UNPUBLISHED
UNITED STATES COURT OF APPEALS
FOR THE FOURTH CIRCUIT
No. 05-6598
DAVID CARR,
Petitioner - Appellant,
versus
WILLIAM S. HAINES, Warden, Huttonsville
Correctional Center,
Respondent - Appellee.
Appeal from the United States District Court for the Southern
District of West Virginia, at Charleston. Joseph Robert Goodwin,
District Judge. (CA-01-1257)
Submitted: June 30, 2006 Decided: August 2, 2006
Before NIEMEYER, TRAXLER, and KING, Circuit Judges.
Dismissed by unpublished per curiam opinion.
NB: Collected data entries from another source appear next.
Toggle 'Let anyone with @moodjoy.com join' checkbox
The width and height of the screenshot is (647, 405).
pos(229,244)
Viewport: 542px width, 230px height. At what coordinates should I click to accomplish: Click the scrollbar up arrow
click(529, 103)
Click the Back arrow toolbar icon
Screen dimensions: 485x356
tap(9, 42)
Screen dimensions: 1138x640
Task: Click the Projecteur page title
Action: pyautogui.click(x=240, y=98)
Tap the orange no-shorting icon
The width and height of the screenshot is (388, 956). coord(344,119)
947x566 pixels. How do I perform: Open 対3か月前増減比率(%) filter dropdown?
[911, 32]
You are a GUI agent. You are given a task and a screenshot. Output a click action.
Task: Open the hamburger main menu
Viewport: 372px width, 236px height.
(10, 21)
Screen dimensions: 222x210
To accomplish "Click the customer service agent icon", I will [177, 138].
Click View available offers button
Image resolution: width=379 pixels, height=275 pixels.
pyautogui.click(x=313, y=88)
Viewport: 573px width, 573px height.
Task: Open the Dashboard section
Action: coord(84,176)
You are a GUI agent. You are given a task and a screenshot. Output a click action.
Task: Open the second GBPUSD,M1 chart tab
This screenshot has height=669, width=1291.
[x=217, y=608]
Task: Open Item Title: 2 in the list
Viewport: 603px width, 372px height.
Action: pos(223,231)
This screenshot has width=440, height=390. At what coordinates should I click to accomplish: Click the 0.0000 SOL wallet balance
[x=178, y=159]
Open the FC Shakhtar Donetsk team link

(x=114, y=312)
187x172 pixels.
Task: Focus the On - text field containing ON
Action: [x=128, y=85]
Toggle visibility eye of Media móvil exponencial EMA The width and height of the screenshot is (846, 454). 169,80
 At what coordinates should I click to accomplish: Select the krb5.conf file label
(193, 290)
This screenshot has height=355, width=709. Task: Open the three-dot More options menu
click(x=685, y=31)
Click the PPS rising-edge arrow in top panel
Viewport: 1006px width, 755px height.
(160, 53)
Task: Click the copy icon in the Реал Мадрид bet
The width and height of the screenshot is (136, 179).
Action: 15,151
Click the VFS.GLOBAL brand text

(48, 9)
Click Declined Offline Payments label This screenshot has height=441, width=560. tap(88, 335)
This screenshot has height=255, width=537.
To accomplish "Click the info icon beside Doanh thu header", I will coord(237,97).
David Carr, Appellant Pro Se. Dawn Ellen Warfield, OFFICE OF THE
ATTORNEY GENERAL OF WEST VIRGINIA, Charleston, West Virginia, for
Appellee.
Unpublished opinions are not binding precedent in this circuit.
See Local Rule 36(c).
PER CURIAM:
David Carr seeks to appeal the district court’s orders
denying relief on his 28 U.S.C. § 2254 (2000) petition. The
district court referred this case to a magistrate judge pursuant to
28 U.S.C. § 636(b)(1)(B) (2000). The magistrate judge recommended
that relief be denied in part and recommended holding an
evidentiary hearing on several claims. The magistrate judge
advised Carr that failure to file timely objections to this
recommendation could waive appellate review of a district court
order based upon the recommendation. Despite this warning, Carr
failed to timely object to the magistrate judge’s recommendation.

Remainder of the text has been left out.